::: TEXT UNDER STUDY

Cardiac Transmembrane Ion Channels and Action Potentials: Cellular Physiology and Arrhythmogenic Behavior
Authors, Journal, Affiliations, Type, DOI
- András Varró, Jakub Tomek, Norbert Nagy, László Virág, Elisa Passini, Blanca Rodriguez, István Baczko
- Physiological Reviews, 2021; 101(3):1083–1176
- Department of Pharmacology and Pharmacotherapy, University of Szeged, Hungary; MTA-SZTE Cardiovascular Pharmacology Research Group; Department of Computer Science, BHF Centre of Research Excellence, University of Oxford, UK
- Comprehensive review article
- DOI: 10.1152/physrev.00024.2019
Overview
This 94-page landmark review comprehensively covers cardiac transmembrane ion channels, action potentials, and arrhythmogenesis with a deliberate focus on human-relevant data. The first half systematically details every major ionic current (INa, INaL, Ito, ICa,L, ICa,T, IKr, IKs, IK1, IKur, IK,Ach, If, IK,ATP, NCX, KATP), their molecular subunits, regional and tissue-specific differences (SAN, AV node, Purkinje, atrial, ventricular including transmural layers), and interspecies limitations. The second half addresses cellular arrhythmia mechanisms (EAD, DAD, reentry, alternans, repolarization heterogeneity), computer simulation frameworks (O'Hara–Rudy, ToR-ORd, Courtemanche), and electrical remodeling in atrial fibrillation, heart failure, HCM, myocardial infarction, and aging. Inherited channelopathies (LQT1–16, SQT1–8, Brugada, CPVT, ARVC), sex hormone effects, electrolyte disturbances, and drug-induced arrhythmia are also discussed.
Keywords
Action potential; arrhythmia; heart; ion channels; remodeling
Key Takeaways
Section 1–2: Introduction and Cardiac Action Potential
- The cardiac AP has 5 phases: Phase 0 (rapid depolarization via INa), Phase 1 (early repolarization via Ito), Phase 2 (plateau via balance of ICa,L and K⁺ currents), Phase 3 (terminal repolarization via IKr, IKs, IK1), Phase 4 (resting potential or spontaneous depolarization in pacemakers)
- There is no single "cardiac action potential" — shape differs across cardiac regions and between species
- RMP is maintained by IK1 and the electrogenic Na⁺-K⁺ pump (exports 3 Na⁺, imports 2 K⁺)
- APD determines ERP in healthy conditions; this relationship can break down in hyperkalemia causing postrepolarization refractoriness
- AP recording techniques: microelectrode (most accurate), monophasic AP (Franz catheter for in vivo), patch clamp whole-cell (single-cell dialysis limitation), optical mapping (multi-site; motion artifact requires blebbistatin)

::::::
::: EXERCISE DATA

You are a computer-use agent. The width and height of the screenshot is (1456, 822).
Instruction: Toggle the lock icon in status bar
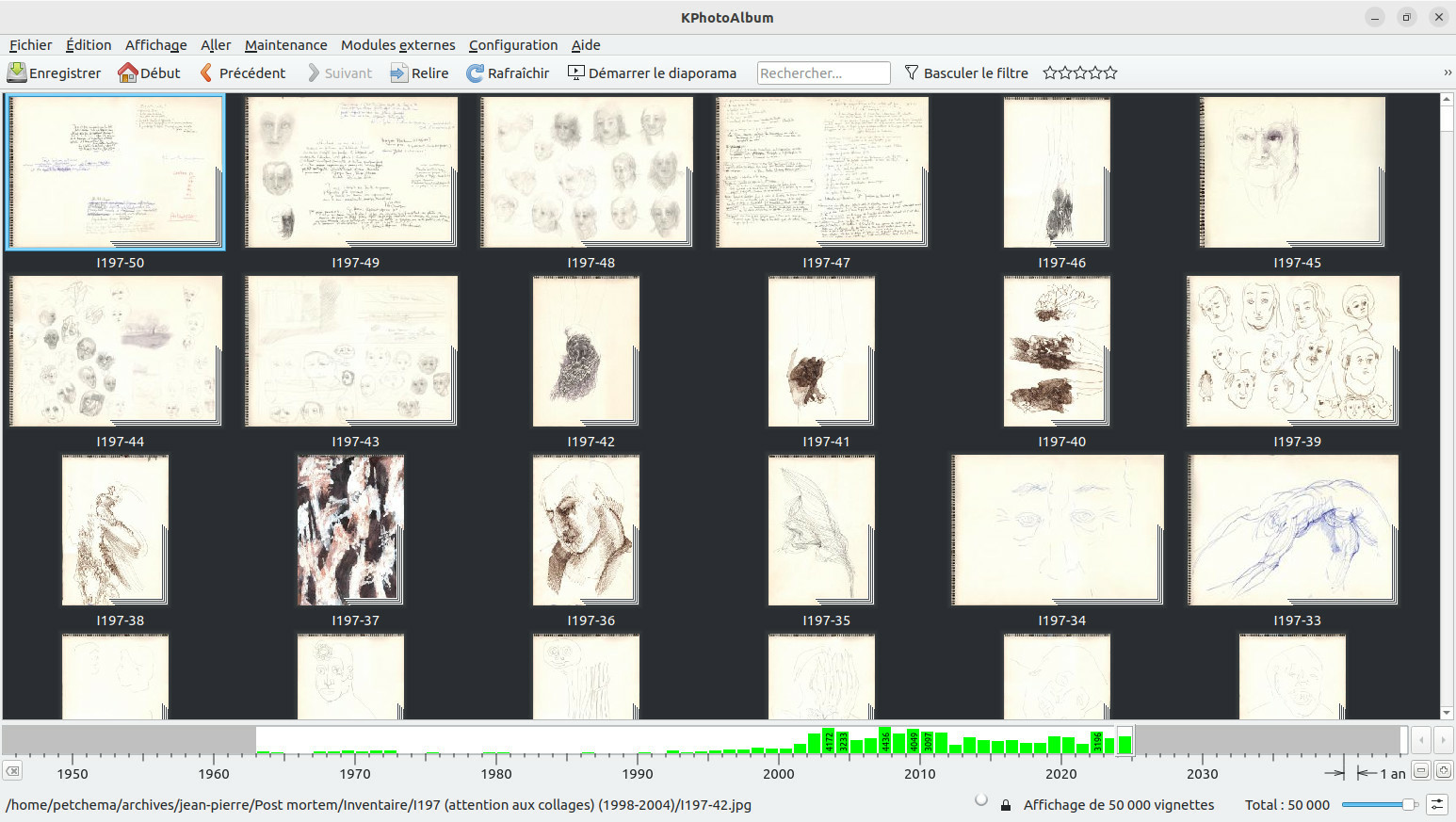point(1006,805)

::::::

REQUIRED ACTION A - Write out the passage of the review summary that begins at the words "- There is no" and ends with "imports 2 K⁺)".
REQUIRED ACTION B - List every keyword given in the review summary.
REQUIRED ACTION C - According to the review summary, what is required to handle motion artifact in optical mapping?
The material that comes after the review summary is separate from it.

RESULT A -
- There is no single "cardiac action potential" — shape differs across cardiac regions and between species
- RMP is maintained by IK1 and the electrogenic Na⁺-K⁺ pump (exports 3 Na⁺, imports 2 K⁺)

RESULT B - Action potential; arrhythmia; heart; ion channels; remodeling

RESULT C - Blebbistatin.